新空港線計画は第一期、第二期に分かれる。このほど事業認可された第一期は、東急多摩川線の矢口渡駅・蒲田駅間から多摩川線を地下化し蒲田駅の地下にホームを新設、京急蒲田駅付近に「(仮称)蒲田新駅」を設けて繋ぐ計画だ。蒲田駅と(仮称)蒲田新駅の間に新空港線および連絡施設を整備し、同設備は羽田エアポートラインが整備・保有、東急電鉄が使用・営業する予定。総事業費は約1248億円という。なお、羽田エアポートラインは、大田区と東急電鉄の共同出資により第一期整備のために設立された第三セクターである。

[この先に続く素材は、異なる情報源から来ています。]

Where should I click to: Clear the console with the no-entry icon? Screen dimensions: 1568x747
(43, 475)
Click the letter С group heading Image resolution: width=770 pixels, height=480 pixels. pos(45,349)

多摩川にかかる東急線。「蒲蒲線」整備はこれより手前あたりで行われる
ところで、蒲田と一口に言っても、東急線ならびにJR線の蒲田駅と京急線の京急蒲田駅との間は絶妙に離れており、乗り換えにも使われるものの徒歩15分ほどを要する。そのため、この第一期整備による接続は単に空港へのアクセス性を高める役割を担うだけでなく、エアポケットともいえる空間の移動の利便性と効率を向上させる役割もあるのだ。また、新空港線の整備により(仮称)蒲田新駅への東急多摩川線・東横線からの一部乗り入れが始まる。これにより渋谷・新宿・池袋といったターミナル駅をはじめ、東京都北西部・埼玉県南西部からの空港へのアクセス向上が見込まれる。東横線中目黒駅~京急蒲田駅付近までは約23分(現状は約36分)、東横線自由が丘駅~京急蒲田駅付近へは約15分(同約37分)でアクセスできるようになる。このほか、新空港線の整備に合わせて、東急東横線乗り入れの列車が停車できるよう、東急多摩川線多摩川駅および下丸子駅のプラットホーム整備も行う。東急多摩川線は3両で運行しているため、長い列車でも停まれるようにホームに手を加える必要があるということだ。

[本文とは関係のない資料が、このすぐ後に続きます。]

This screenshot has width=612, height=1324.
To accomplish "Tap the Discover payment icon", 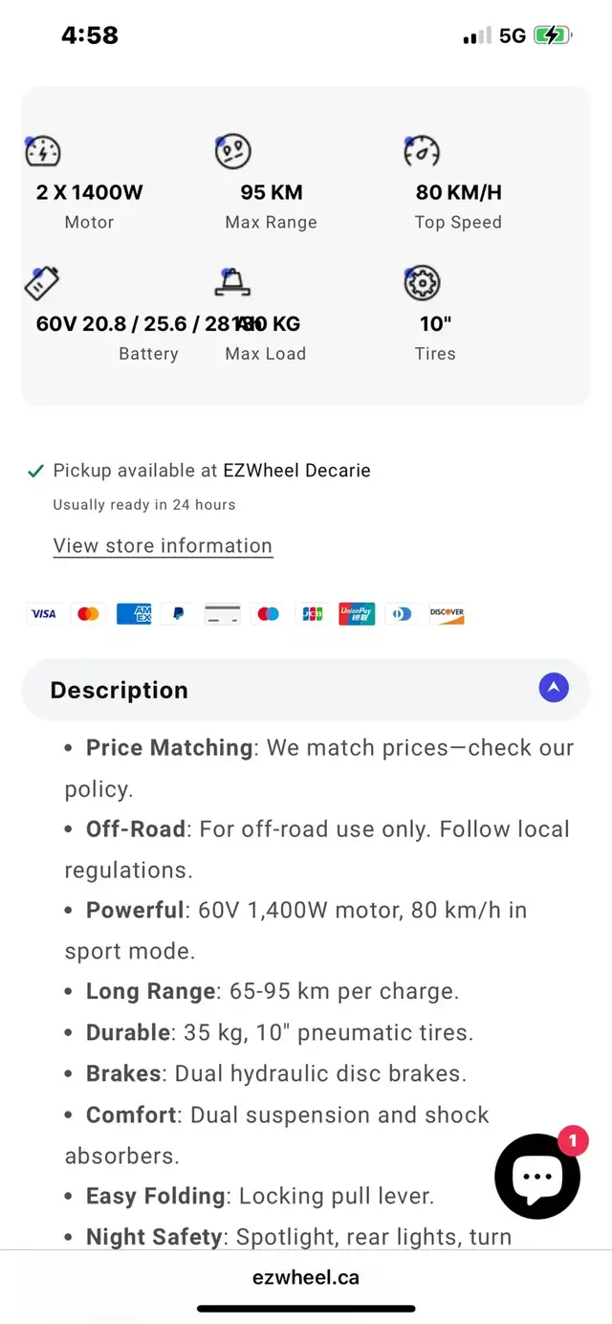I will click(447, 614).
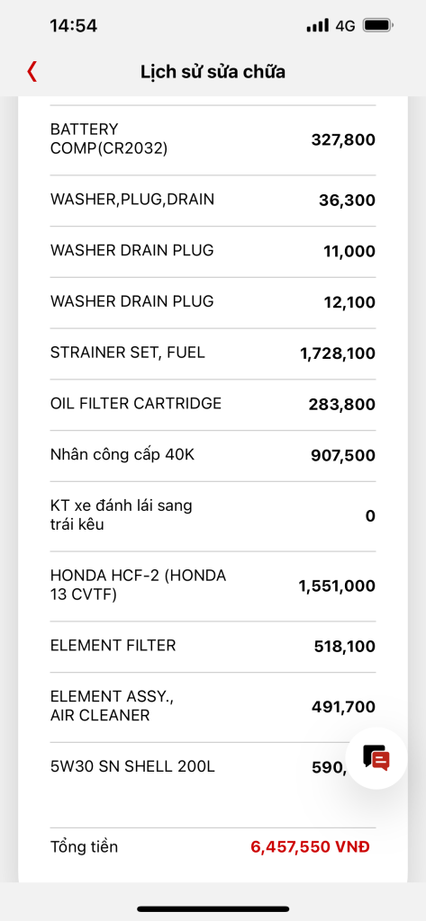426x921 pixels.
Task: Tap the OIL FILTER CARTRIDGE row
Action: (x=213, y=405)
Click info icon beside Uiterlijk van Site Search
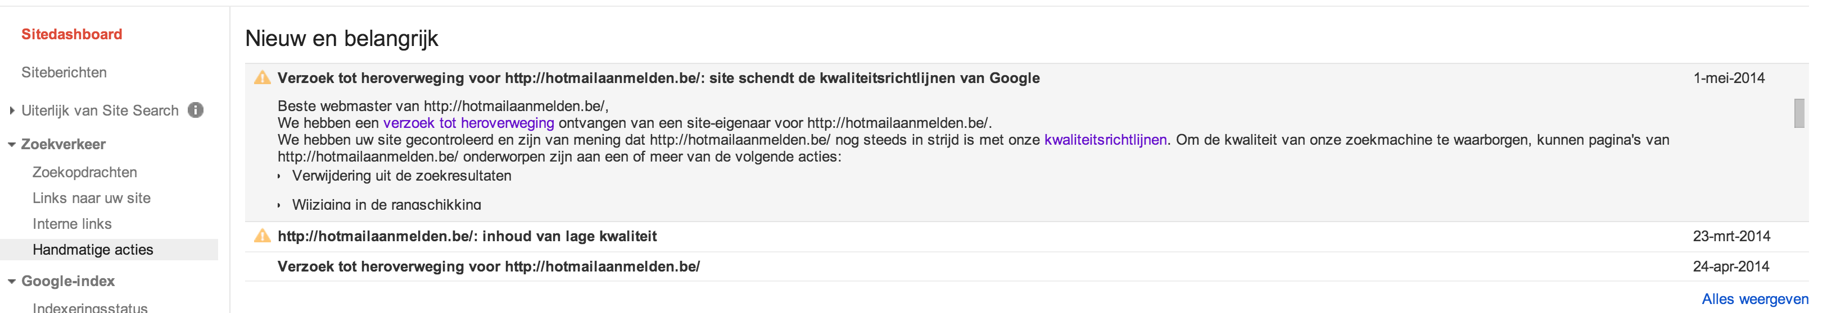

今後控えている第二期整備は、京急蒲田駅の地下駅を整備し、第一期で整備した(仮称)蒲田新駅から京急蒲田駅(地下駅)を経由、京急線の糀谷駅と大鳥居駅間へ乗り入れることを構想している。第一期と第二期をもって新空港線が完成すれば、羽田空港へのアクセスが一気に向上する。ただ、こちらの計画はもっと先で、スケジュールは未定、検討段階のもようだ。担当事業者として新たな第三セクターが設立されるだろうか。いつの間にか新空港線が完成したそのとき、人生や社会はどう変遷しているのだろうか。線路と同じく、人の役に立てるように、より便利に面白くなっていればいいのだが。